> _PROMPT_: Below, locate the line that contains "Belgium (142, 334)". Repeat exactly from that line to the line that contains "Glens Falls Hospital (115, 1996)", inclusive, leaving out the pictures.

> _SUPPLIED DATA_:
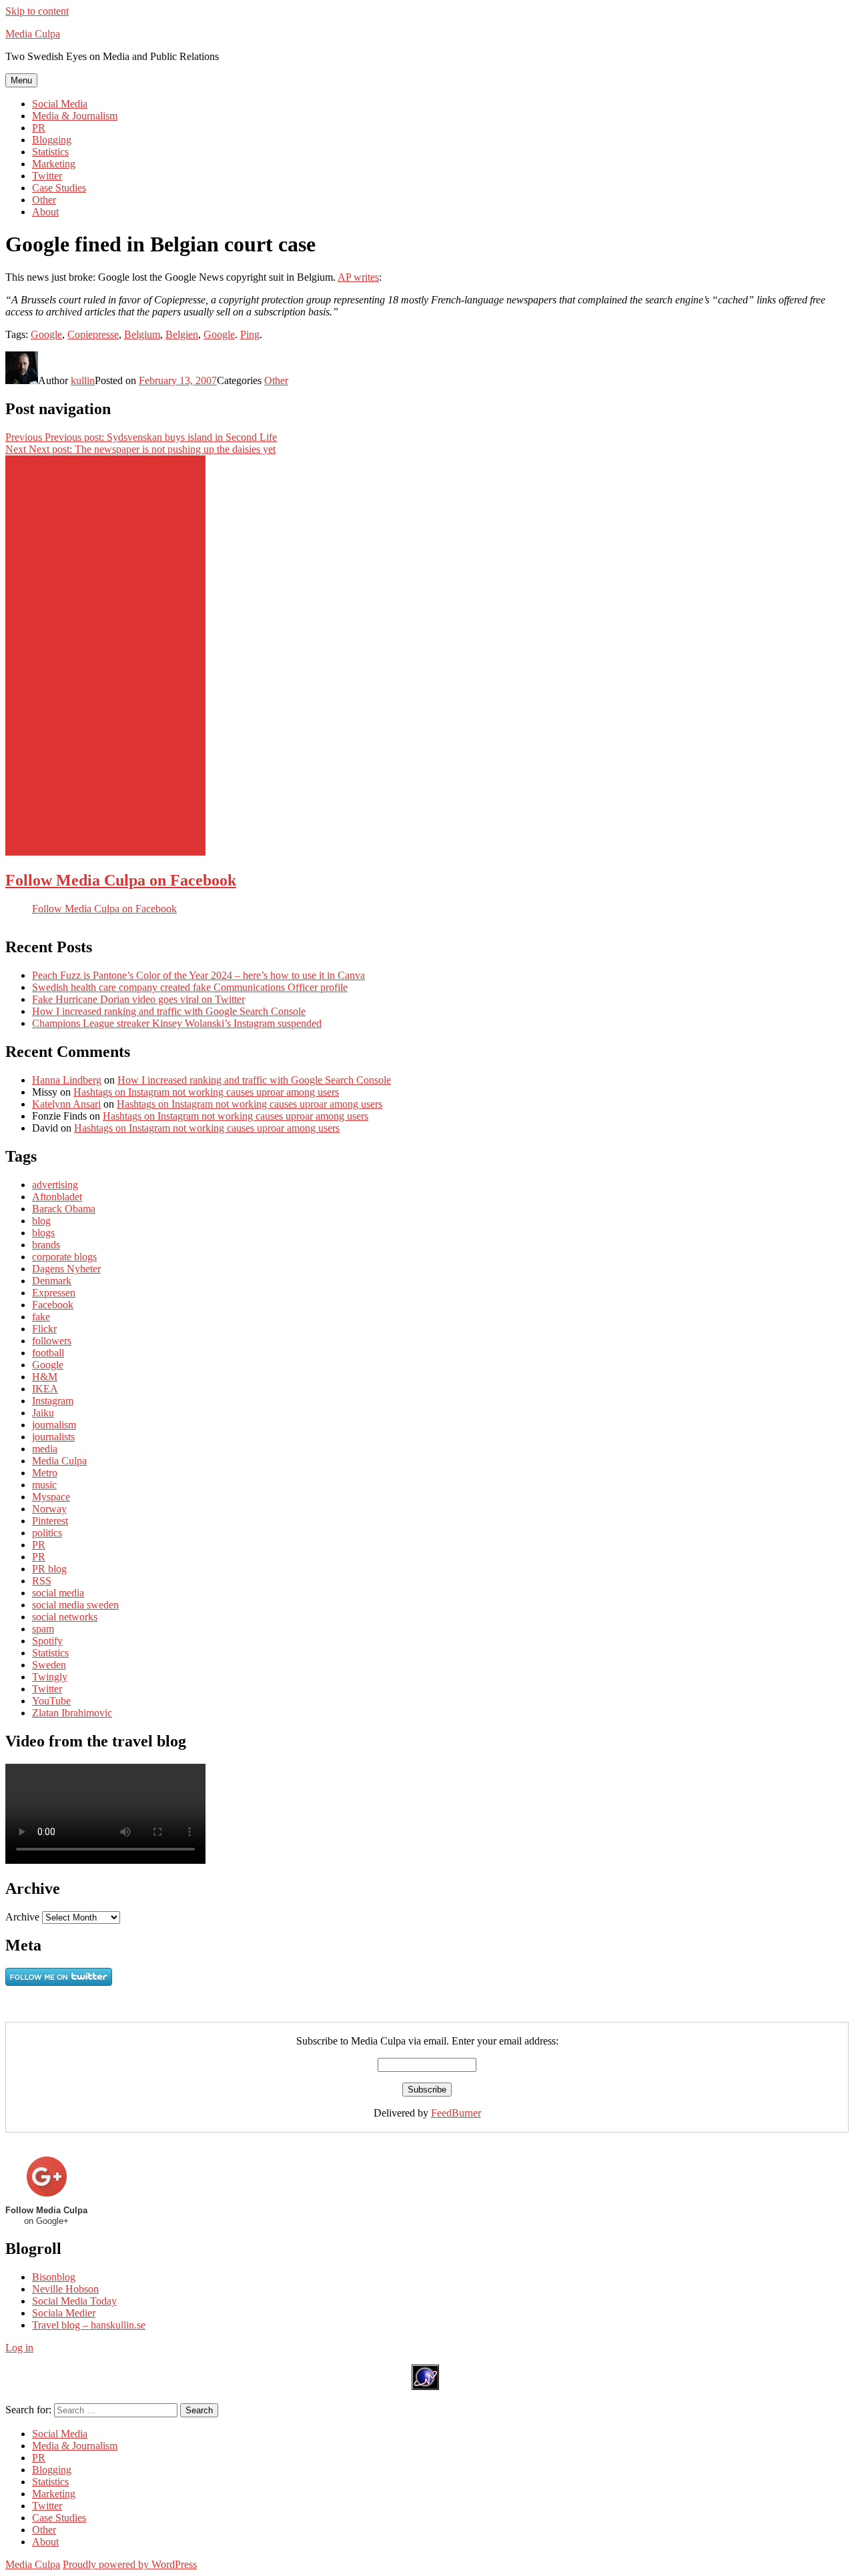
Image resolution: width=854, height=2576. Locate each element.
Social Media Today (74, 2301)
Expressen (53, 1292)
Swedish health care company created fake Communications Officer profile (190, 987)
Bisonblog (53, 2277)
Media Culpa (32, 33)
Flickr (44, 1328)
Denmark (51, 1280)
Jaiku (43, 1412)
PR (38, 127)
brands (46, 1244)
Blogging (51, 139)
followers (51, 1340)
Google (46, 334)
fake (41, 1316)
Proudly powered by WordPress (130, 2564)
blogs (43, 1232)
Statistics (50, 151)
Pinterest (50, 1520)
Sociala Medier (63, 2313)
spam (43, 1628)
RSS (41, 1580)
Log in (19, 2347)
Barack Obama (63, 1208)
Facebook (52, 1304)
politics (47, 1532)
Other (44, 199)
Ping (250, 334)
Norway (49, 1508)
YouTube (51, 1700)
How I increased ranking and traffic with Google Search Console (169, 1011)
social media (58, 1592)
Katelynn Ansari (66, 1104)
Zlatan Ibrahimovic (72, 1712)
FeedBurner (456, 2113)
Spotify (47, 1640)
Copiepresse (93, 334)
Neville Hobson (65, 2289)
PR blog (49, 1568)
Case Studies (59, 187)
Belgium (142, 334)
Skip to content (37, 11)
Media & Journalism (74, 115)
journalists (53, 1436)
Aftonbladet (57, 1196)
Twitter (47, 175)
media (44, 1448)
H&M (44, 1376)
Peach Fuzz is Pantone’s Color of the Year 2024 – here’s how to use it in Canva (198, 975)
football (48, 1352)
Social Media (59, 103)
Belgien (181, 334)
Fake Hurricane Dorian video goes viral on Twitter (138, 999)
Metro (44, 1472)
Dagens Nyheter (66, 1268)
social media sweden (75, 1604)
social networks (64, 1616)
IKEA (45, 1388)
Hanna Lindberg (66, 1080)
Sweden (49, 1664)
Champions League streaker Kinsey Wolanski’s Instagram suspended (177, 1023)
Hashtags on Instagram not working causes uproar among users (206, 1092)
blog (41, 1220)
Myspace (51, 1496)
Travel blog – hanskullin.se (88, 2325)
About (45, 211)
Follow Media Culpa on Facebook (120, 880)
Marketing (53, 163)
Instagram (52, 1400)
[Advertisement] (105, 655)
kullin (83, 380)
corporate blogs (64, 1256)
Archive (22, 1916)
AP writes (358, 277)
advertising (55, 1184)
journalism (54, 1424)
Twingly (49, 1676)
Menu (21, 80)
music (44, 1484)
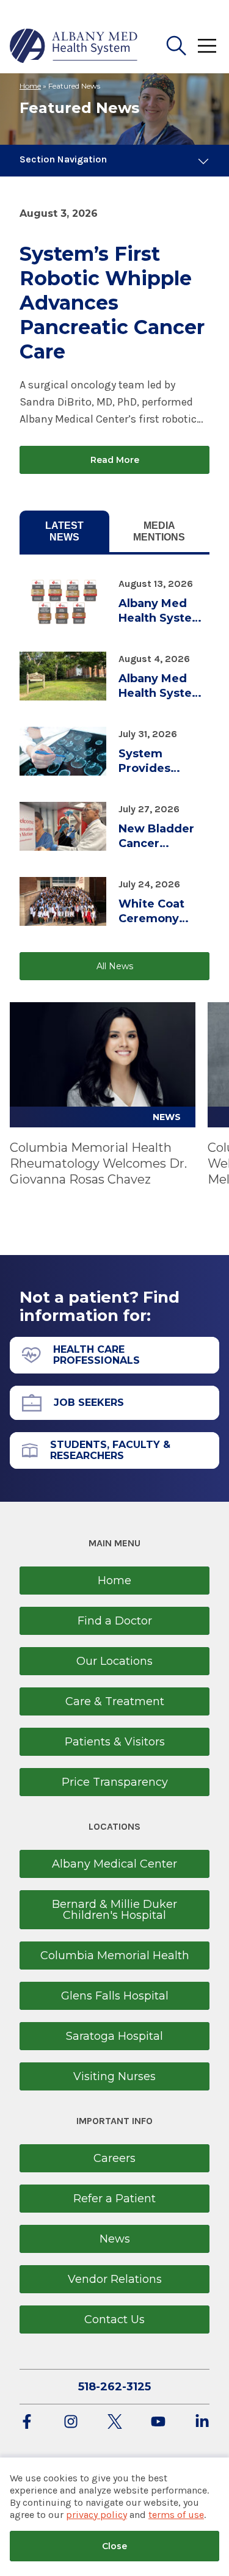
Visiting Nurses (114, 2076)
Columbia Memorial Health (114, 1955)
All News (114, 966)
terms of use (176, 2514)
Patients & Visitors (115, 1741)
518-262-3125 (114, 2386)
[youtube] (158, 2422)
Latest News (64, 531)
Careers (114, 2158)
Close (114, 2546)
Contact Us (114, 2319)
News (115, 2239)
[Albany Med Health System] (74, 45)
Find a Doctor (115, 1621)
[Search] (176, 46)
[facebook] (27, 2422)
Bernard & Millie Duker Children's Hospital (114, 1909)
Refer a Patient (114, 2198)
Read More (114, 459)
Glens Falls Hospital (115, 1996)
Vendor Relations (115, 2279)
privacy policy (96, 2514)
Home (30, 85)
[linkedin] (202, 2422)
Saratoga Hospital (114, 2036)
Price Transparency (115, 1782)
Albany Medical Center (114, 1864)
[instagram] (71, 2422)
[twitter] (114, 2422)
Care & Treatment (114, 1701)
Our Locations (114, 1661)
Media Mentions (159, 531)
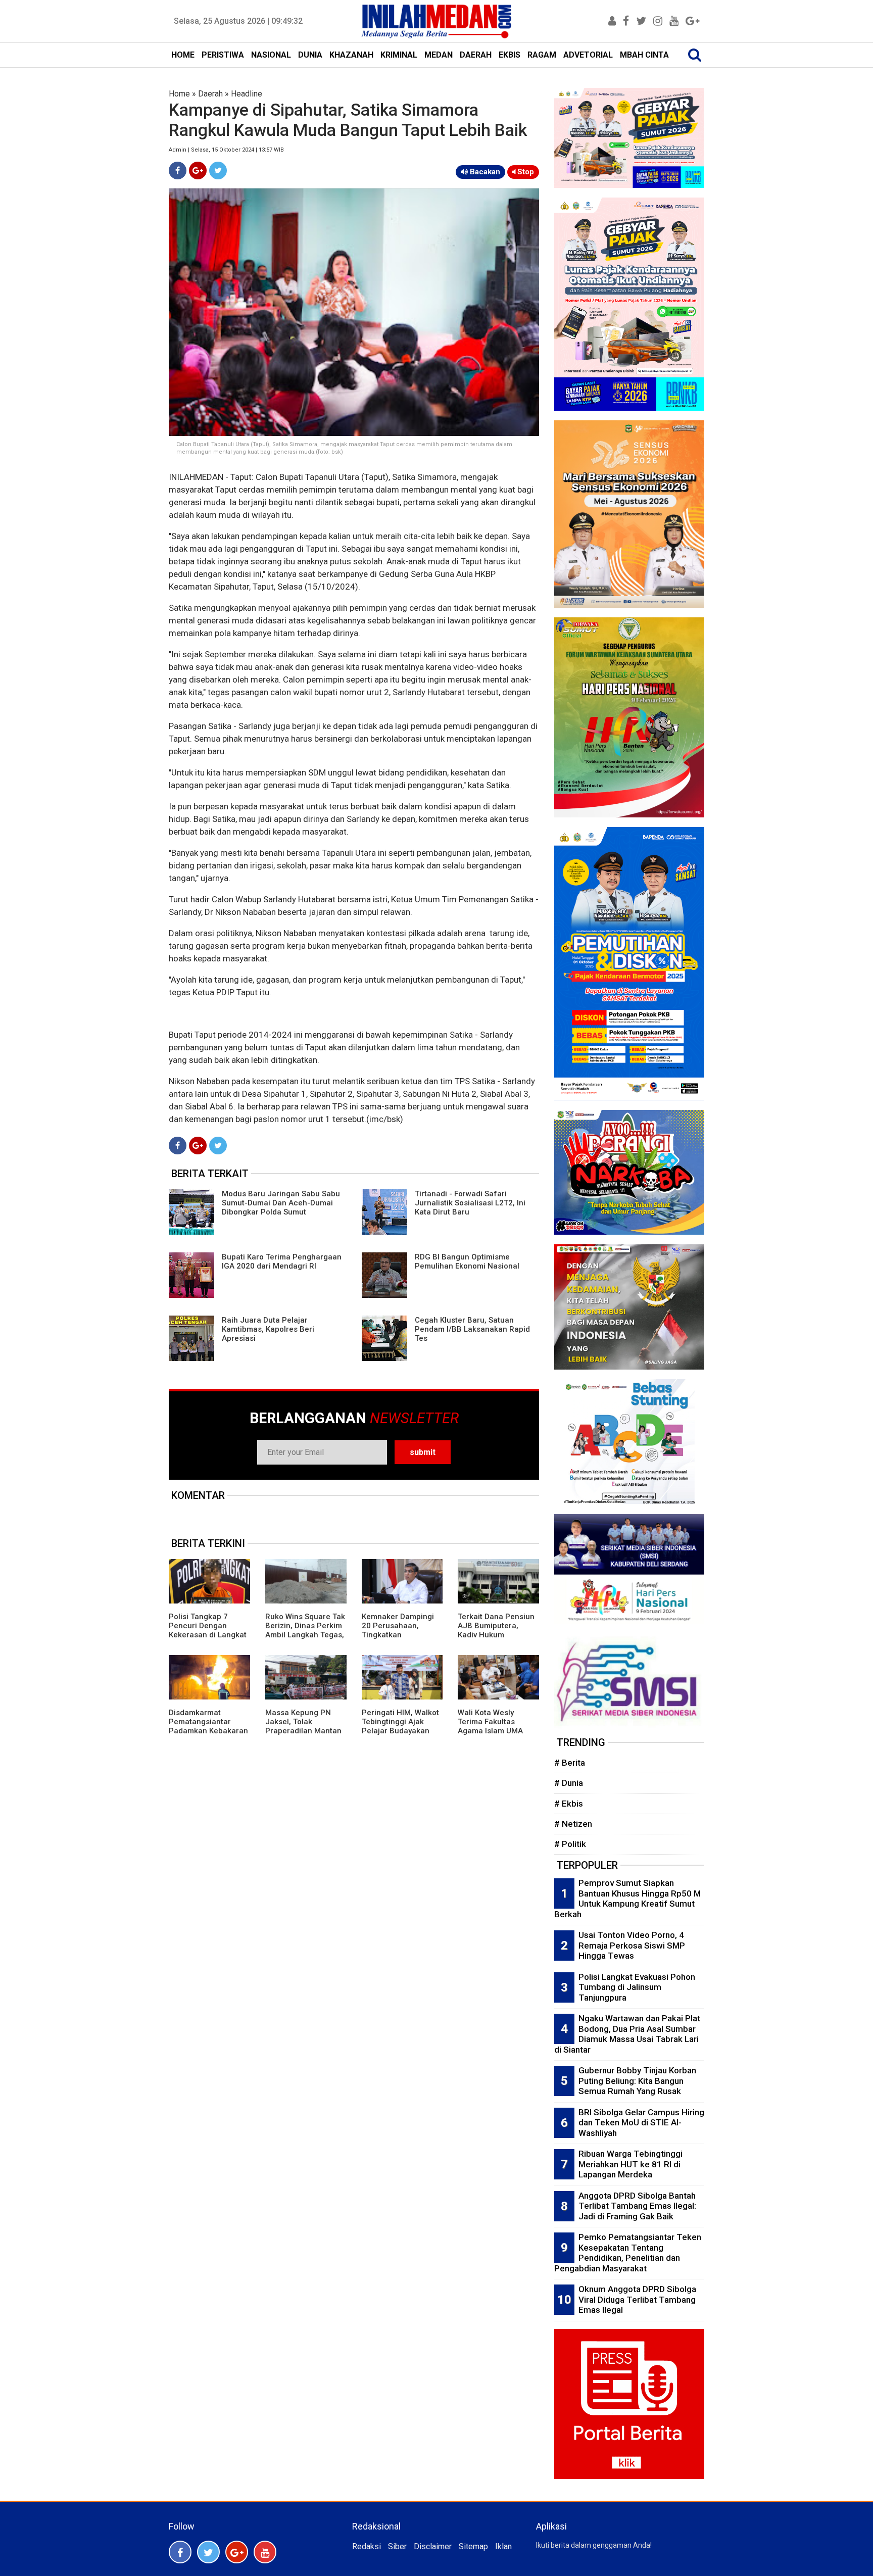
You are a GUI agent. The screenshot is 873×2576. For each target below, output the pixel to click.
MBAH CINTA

> _SOLVED PROBLEM_:
Belgium (142, 334)
Skip to content (37, 11)
Media & Journalism (74, 115)
journalists (53, 1436)
Aftonbladet (57, 1196)
Twitter (47, 175)
media (44, 1448)
H&M (44, 1376)
Peach Fuzz is Pantone’s Color of the Year 2024 – here’s how to use it in Canva (198, 975)
football (48, 1352)
Social Media (59, 103)
Belgien (181, 334)
Fake Hurricane Dorian video goes viral on Twitter (138, 999)
Metro (44, 1472)
Dagens Nyheter (66, 1268)
social media sweden (75, 1604)
social networks (64, 1616)
IKEA (45, 1388)
Hanna Lindberg (66, 1080)
Sweden (49, 1664)
Champions League streaker Kinsey Wolanski’s Instagram suspended (177, 1023)
Hashtags on Instagram not working causes uproar among users (206, 1092)
blog (41, 1220)
Myspace (51, 1496)
Travel blog – hanskullin.se (88, 2325)
About (45, 211)
Follow Media Culpa on Facebook (120, 880)
Marketing (53, 163)
Instagram (52, 1400)
[Advertisement] (105, 655)
kullin (83, 380)
corporate blogs (64, 1256)
Archive (22, 1916)
AP writes (358, 277)
advertising (55, 1184)
journalism (54, 1424)
Twingly (49, 1676)
Menu (21, 80)
music (44, 1484)
Visiting Nurses (114, 2076)
Columbia Memorial Health (114, 1955)
All News (114, 966)
terms of use (176, 2514)
Patients & Visitors (115, 1741)
518-262-3125 (114, 2386)
[youtube] (158, 2422)
Latest News (64, 531)
Careers (114, 2158)
Close (114, 2546)
Contact Us (114, 2319)
News (115, 2239)
[Albany Med Health System] (74, 45)
Find a Doctor (115, 1621)
[Search] (176, 46)
[facebook] (27, 2422)
Bernard & Millie Duker Children's Hospital (114, 1909)
Refer a Patient (114, 2198)
Read More (114, 459)
Glens Falls Hospital (115, 1996)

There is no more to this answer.